Post Tue, Aug 11 2020, 4:20 pm
yidisheh mama wrote:
My jewish, (chassidish) male neighbors would not appreciate it if I would greet them. It would put them in an awkward spot. Many of them make sure not to make eye contact with women that aren't related to them. It is un-neighborly to do something that puts a neighbor into an uncomfortable situation, so I therefore don't greet them.
The non-Jewish male neighbors, though, appreciate being greeted, so the neighborly, polite thing to do is to greet them.


Similar over here. I have a very Yeshivish neighbor that never talks to me, only to my husband if we're together.

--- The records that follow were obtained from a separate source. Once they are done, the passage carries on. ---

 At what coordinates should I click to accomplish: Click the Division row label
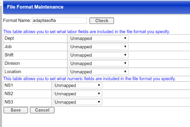point(13,63)

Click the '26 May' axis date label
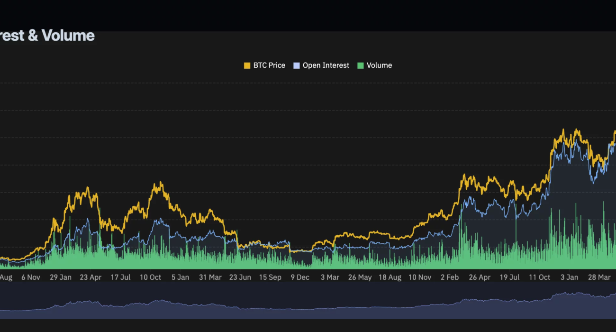click(x=360, y=277)

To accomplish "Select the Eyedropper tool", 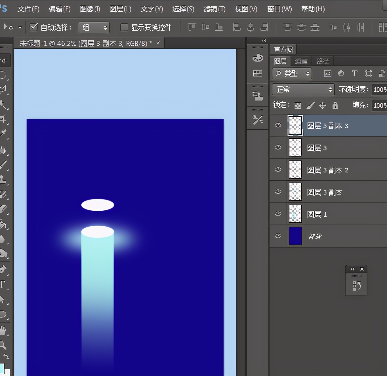I will click(3, 133).
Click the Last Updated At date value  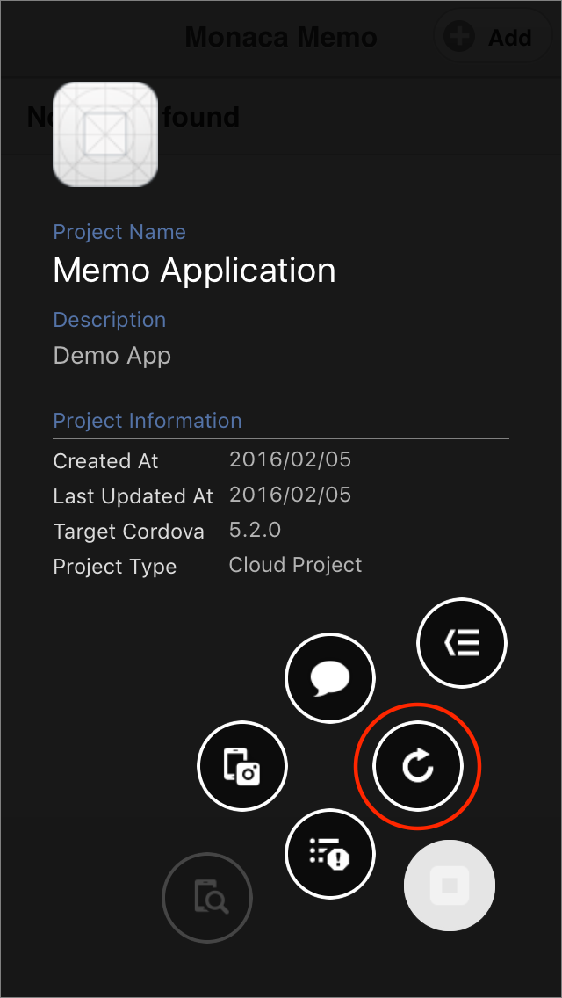click(290, 495)
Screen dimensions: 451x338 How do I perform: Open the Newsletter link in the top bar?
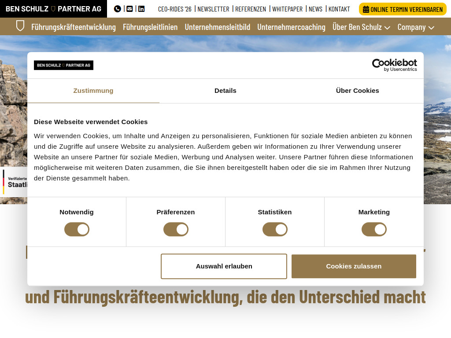214,8
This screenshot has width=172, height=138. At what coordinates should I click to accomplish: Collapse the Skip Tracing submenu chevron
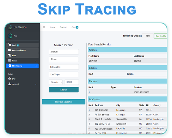[36, 66]
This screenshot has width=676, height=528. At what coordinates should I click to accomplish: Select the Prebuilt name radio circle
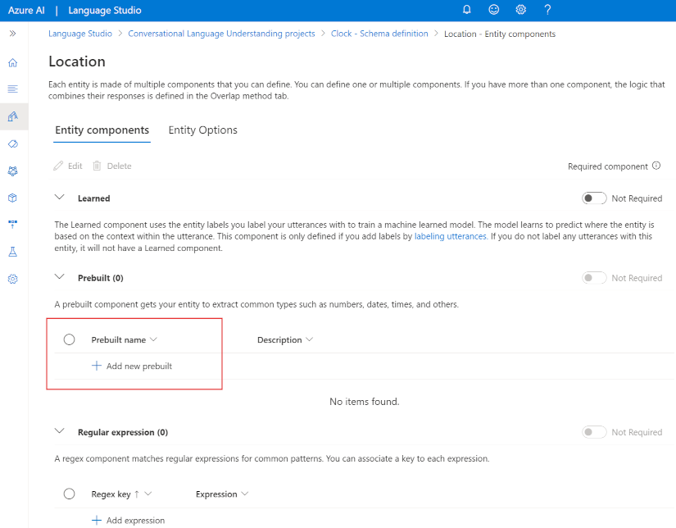(70, 339)
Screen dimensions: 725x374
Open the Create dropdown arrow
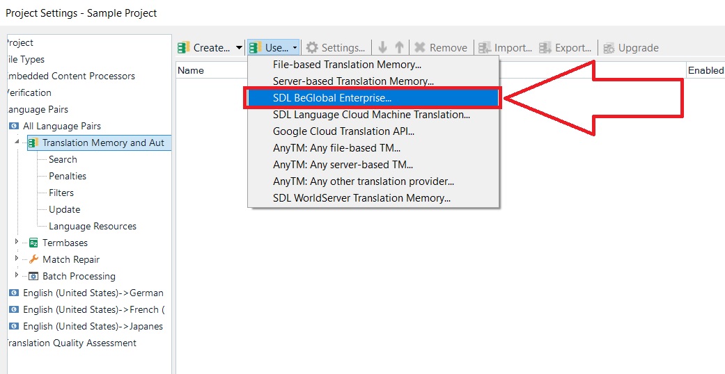click(x=239, y=48)
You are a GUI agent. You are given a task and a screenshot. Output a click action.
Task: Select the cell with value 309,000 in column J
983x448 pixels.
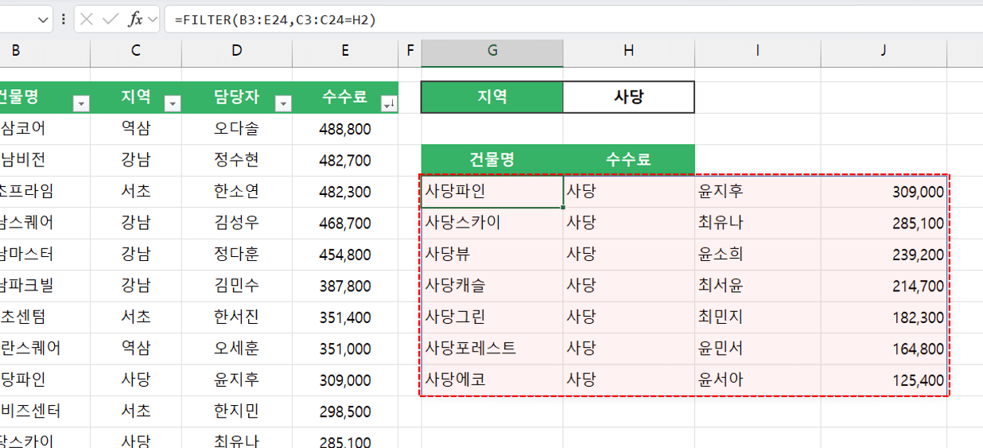point(884,192)

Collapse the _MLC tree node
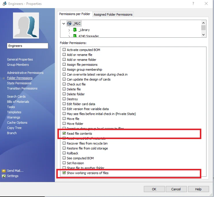[64, 23]
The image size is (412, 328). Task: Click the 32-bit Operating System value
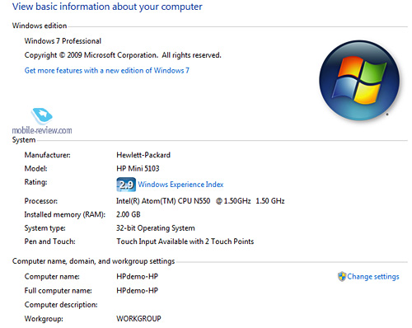156,228
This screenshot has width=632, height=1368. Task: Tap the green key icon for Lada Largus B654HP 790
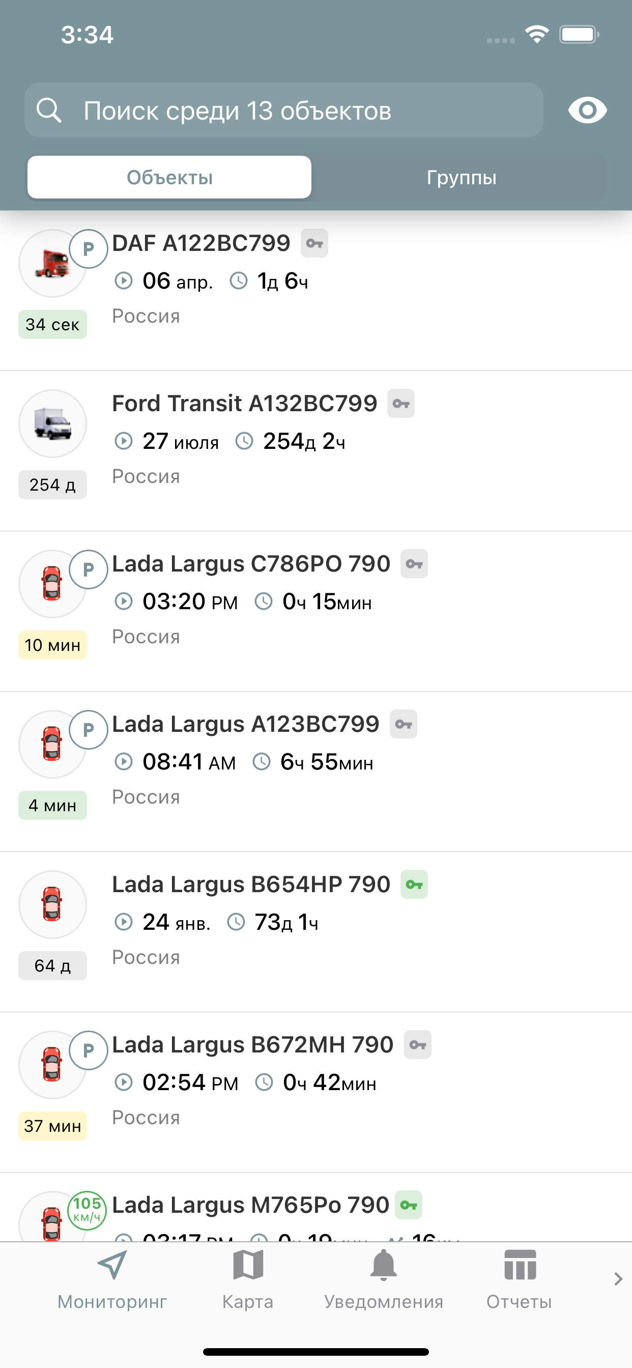(414, 884)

So I never, ever greet him. If I see him with his wife or kids, I"ll say hi to the wife or kids. I know he doesn't talk to women and I'm super fine with that. Doesn't bother me in the least.

I have a non jewish neighbor who lives around the block. He has dogs he walks when I walk my kids in the stroller. We are friendly and always say hi to each other. I know he appreciates it and I don't think it's a problem to say hi to him or make conversation.

Now...the in-between... I also have a frum male neighbor on the block who isn't yeshivish or chassidish. He always says hi, so I say hi back. I'll even say hi first (gasp) if I see him before he sees me. He's a friendly guy, says hi to everyone. So everyone says Hi back.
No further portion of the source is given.